X (array-like of shape (n_samples, n_features)) – Input data to transform.

Returns:

X_transformed – Batch-corrected data.

Return type:

pd.DataFrame

get_feature_names_out(input_features=None)[source]#

Get output feature names for transform.

Parameters:

input_features (array-like of str or None, default=None) – Ignored. Present for API compatibility.

Returns:

feature_names_out – Feature names.

Return type:

ndarray of str objects

Raises:

sklearn.exceptions.NotFittedError – If the estimator is not fitted.

Inspection#

Functions for inspecting fitted ComBat models.

Standalone inspection functions for fitted ComBat models.

feature_batch_diagnostics(combat, mode='magnitude', weighted=True)[source]#

Compute per-feature batch effect magnitude.

Returns a DataFrame with columns location, scale, and combined. Location is the (weighted) RMS of gamma across batches (standardized mean shifts). Scale is the (weighted) RMS of log-delta across batches (log-fold variance change). Combined is the Euclidean norm sqrt(location**2 + scale**2). Using RMS provides L2-consistent aggregation; using log(delta) ensures symmetry.

Parameters:
  • combat (ComBat) – A fitted ComBat instance.

  • mode ({'magnitude', 'distribution'}, default='magnitude') –

    • ‘magnitude’: Returns L2-consistent absolute batch effect magnitudes. Suitable for ranking, thresholding, and cross-dataset comparison.

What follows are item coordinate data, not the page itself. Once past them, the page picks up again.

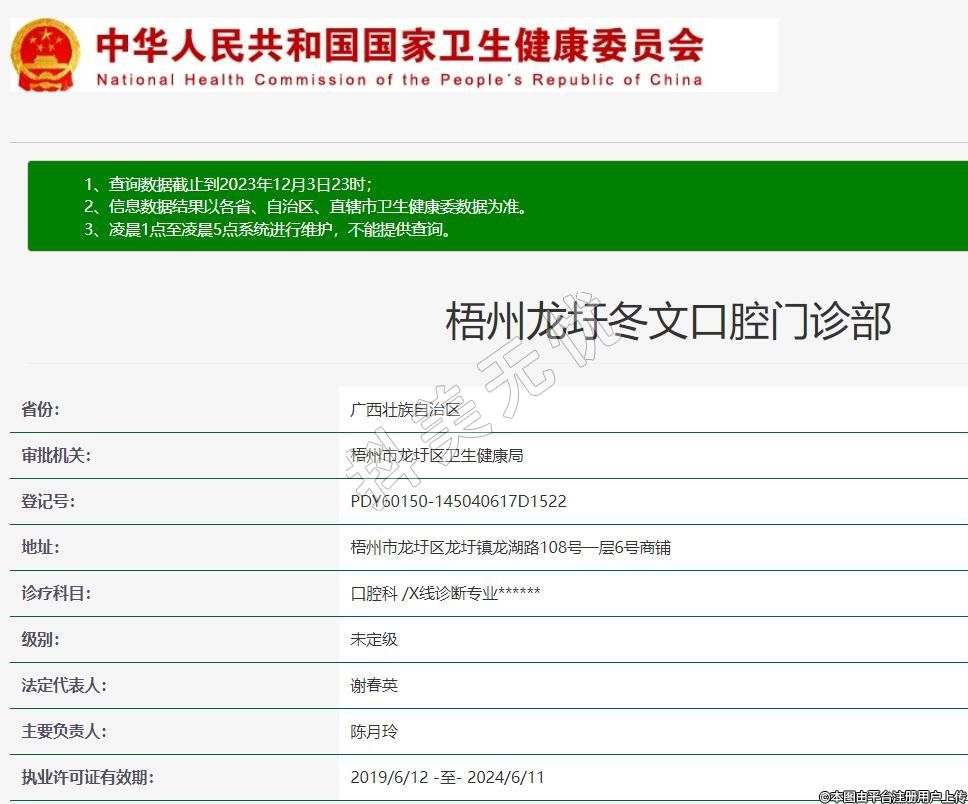Click the clinic name heading 梧州龙圩冬文口腔门诊部
The height and width of the screenshot is (804, 968).
[x=667, y=322]
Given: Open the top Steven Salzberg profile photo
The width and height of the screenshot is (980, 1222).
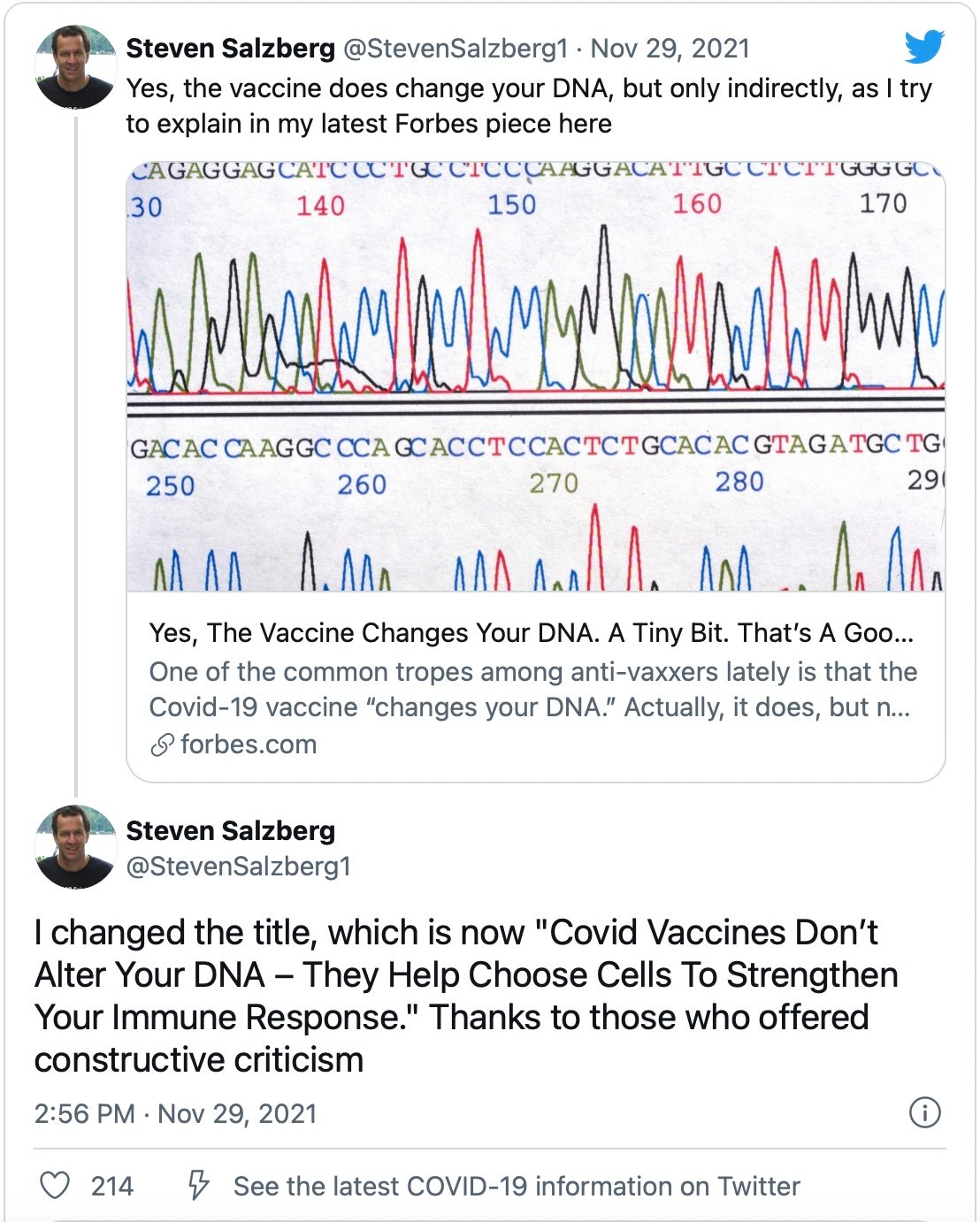Looking at the screenshot, I should [75, 66].
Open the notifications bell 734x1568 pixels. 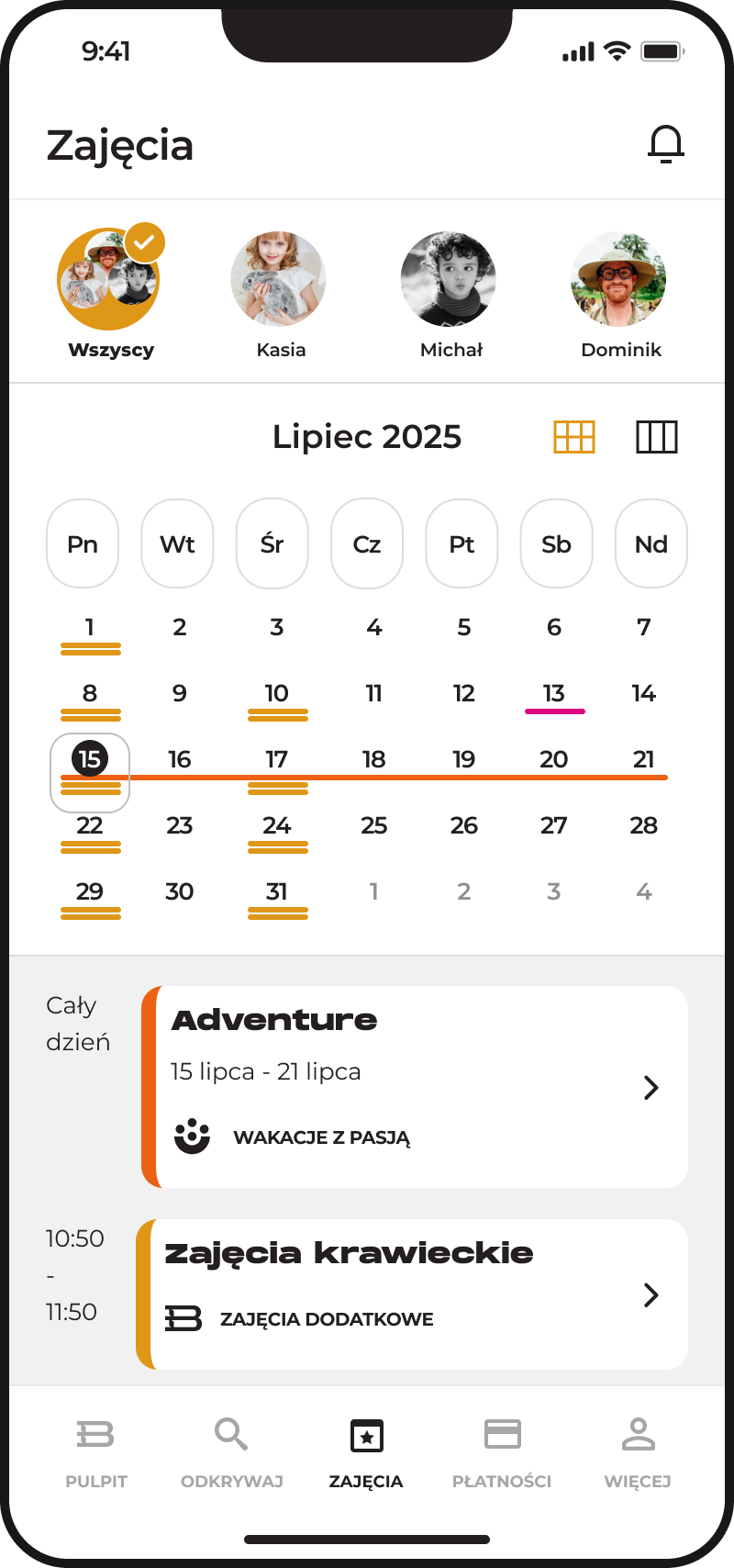point(666,144)
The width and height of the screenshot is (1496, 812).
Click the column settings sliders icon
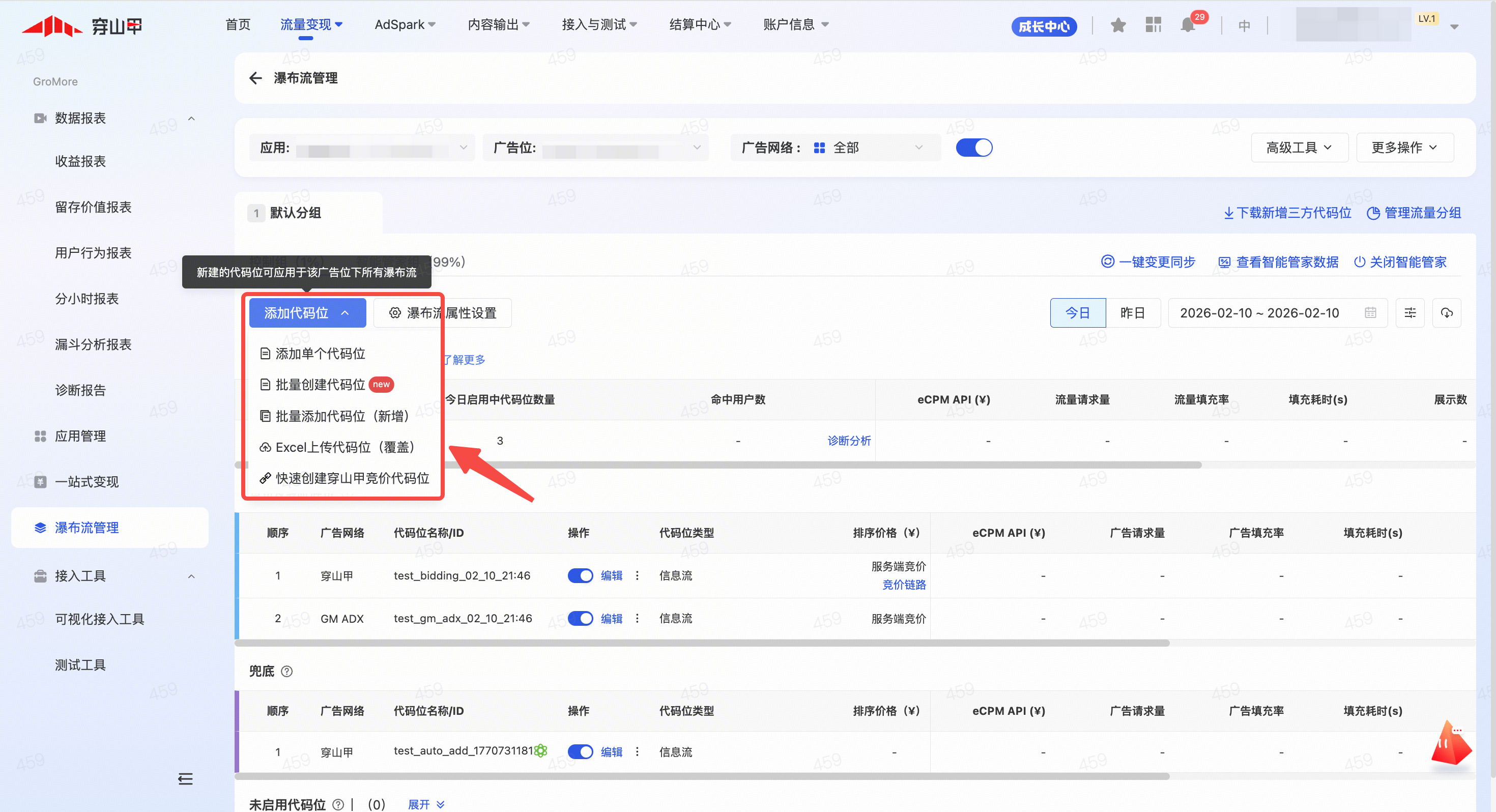click(x=1409, y=313)
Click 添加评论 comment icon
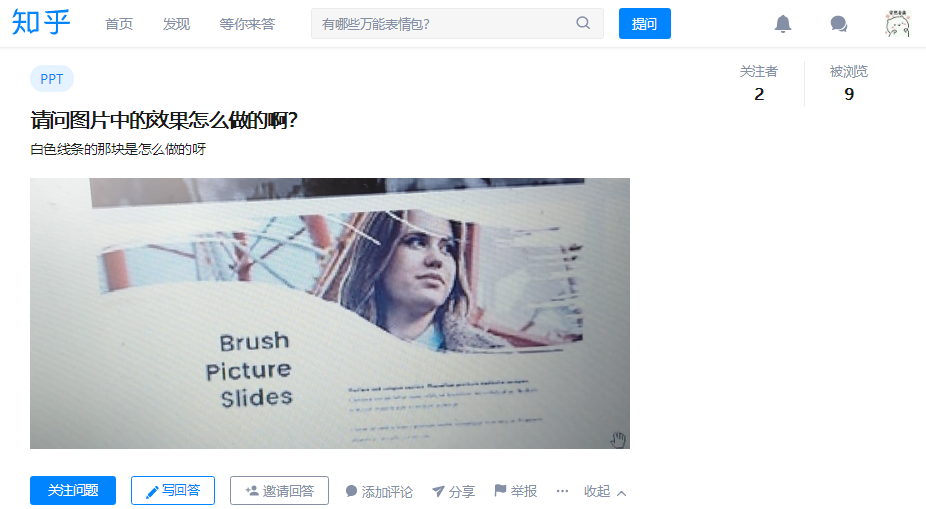926x509 pixels. click(351, 491)
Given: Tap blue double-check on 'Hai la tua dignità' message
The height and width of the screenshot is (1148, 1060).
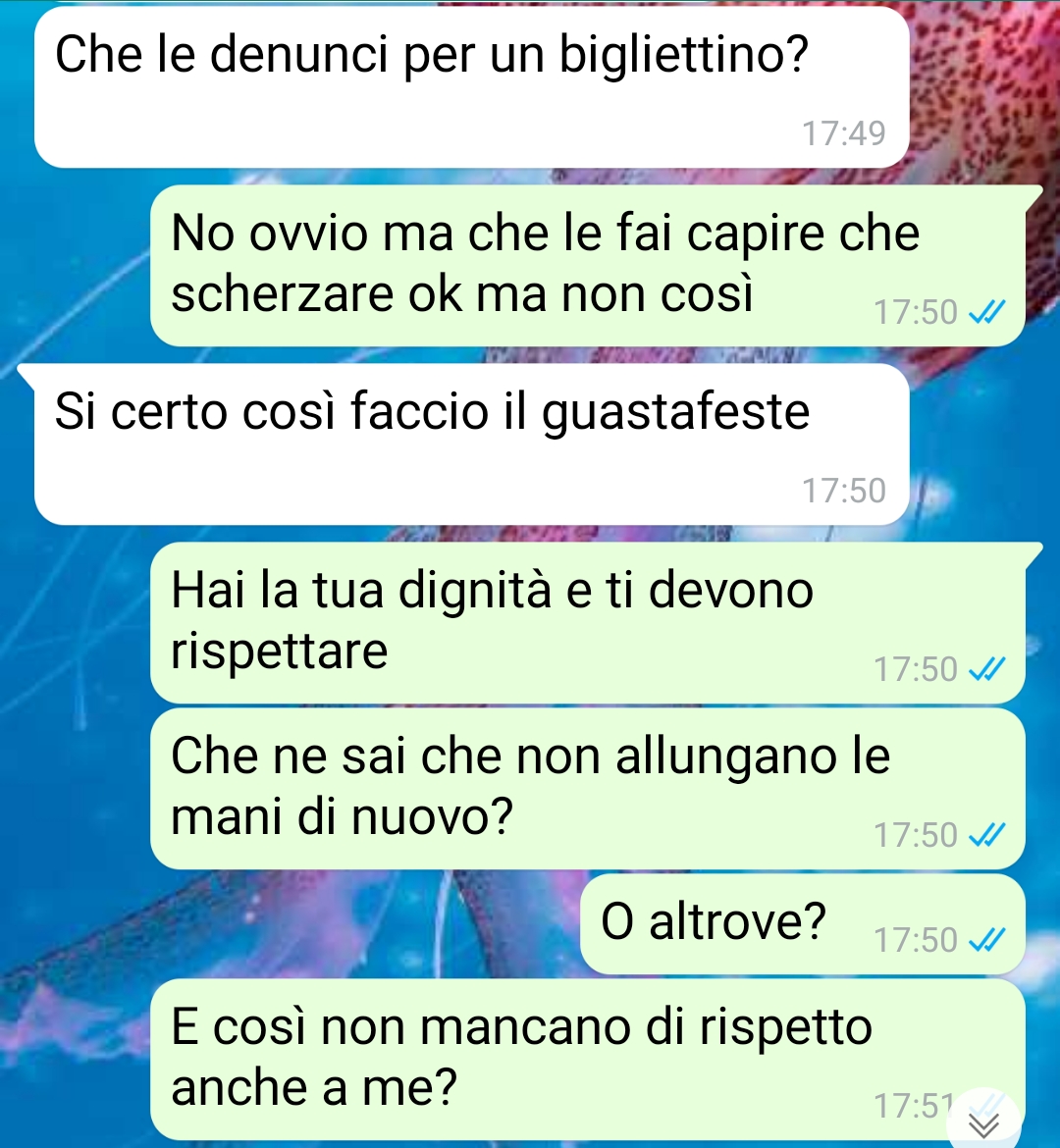Looking at the screenshot, I should click(x=986, y=669).
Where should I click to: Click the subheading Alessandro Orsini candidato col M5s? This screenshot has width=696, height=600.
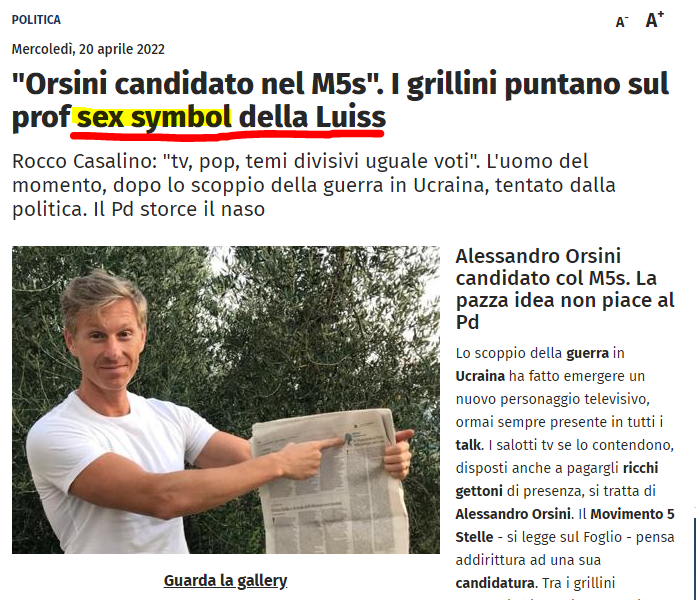click(x=565, y=289)
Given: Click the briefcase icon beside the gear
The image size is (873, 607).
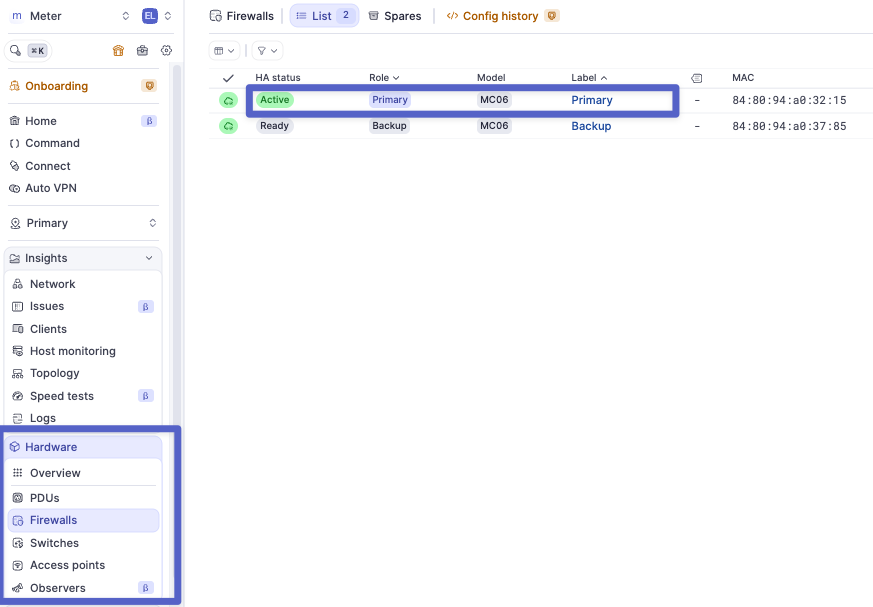Looking at the screenshot, I should tap(142, 50).
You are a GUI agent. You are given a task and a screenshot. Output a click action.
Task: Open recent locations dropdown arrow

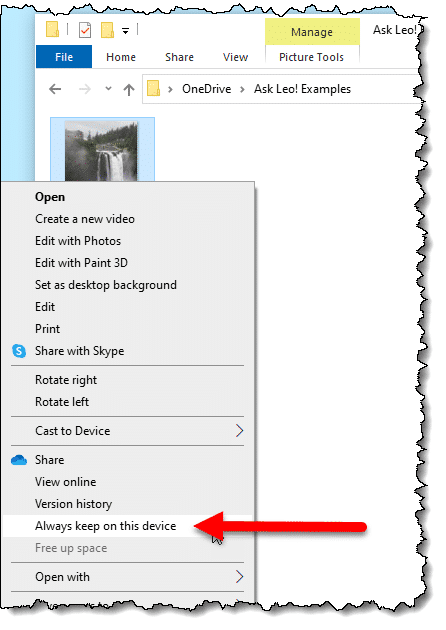tap(108, 88)
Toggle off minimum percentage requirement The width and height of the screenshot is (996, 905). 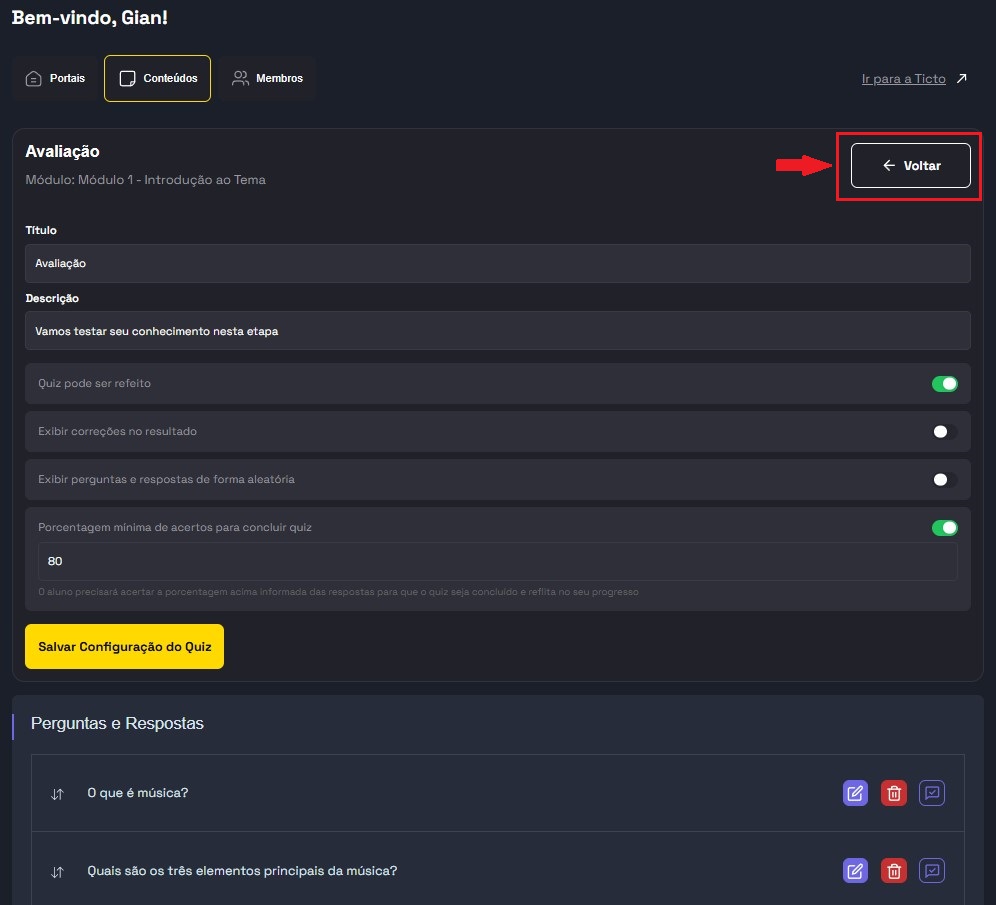tap(944, 528)
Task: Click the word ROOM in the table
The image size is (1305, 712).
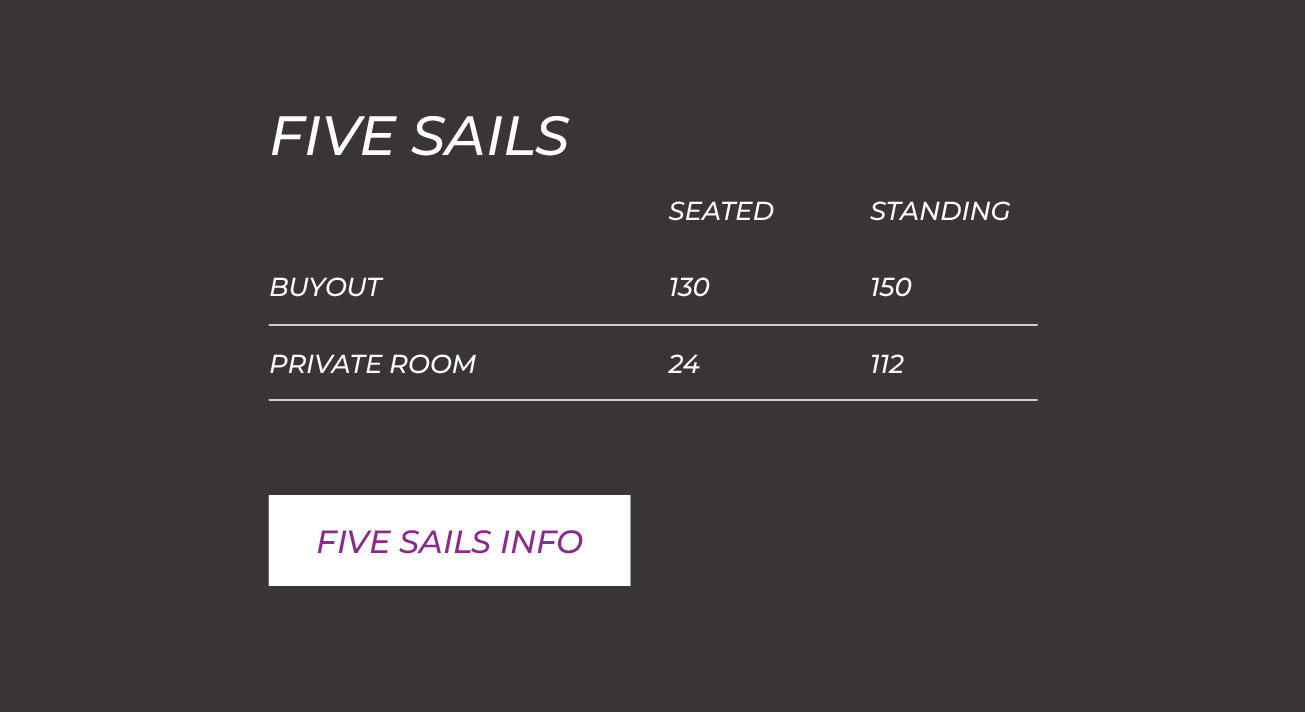Action: tap(432, 364)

    • ’distribution’: Returns column-wise normalized proportions (each column sums to 1, values in range [0, 1]), representing the relative contribution of each feature to the total location, scale, or combined batch effect. Note: normalization is applied independently to each column, so the Euclidean relationship (combined**2 = location**2 + scale**2) no longer holds.

  • weighted (bool, default=True) – If True, compute a weighted RMS where each batch is weighted by its sample size. This gives more influence to larger batches, producing a more statistically representative summary. If False, all batches contribute equally regardless of size.

Returns:

DataFrame with index=feature names, columns=[‘location’, ‘scale’, ‘combined’], sorted by ‘combined’ descending.

Return type:

pd.DataFrame

Raises:

ValueError – If the model is not fitted or if mode is invalid.

summary(combat)[source]#

Return a human-readable diagnostic report after fitting.

Parameters:

combat (ComBat) – A fitted ComBat instance.

Returns:

Multi-line summary string.

Return type:

str

Raises:

ValueError – If the model is not fitted.

Metrics#

Functions for computing batch effect metrics.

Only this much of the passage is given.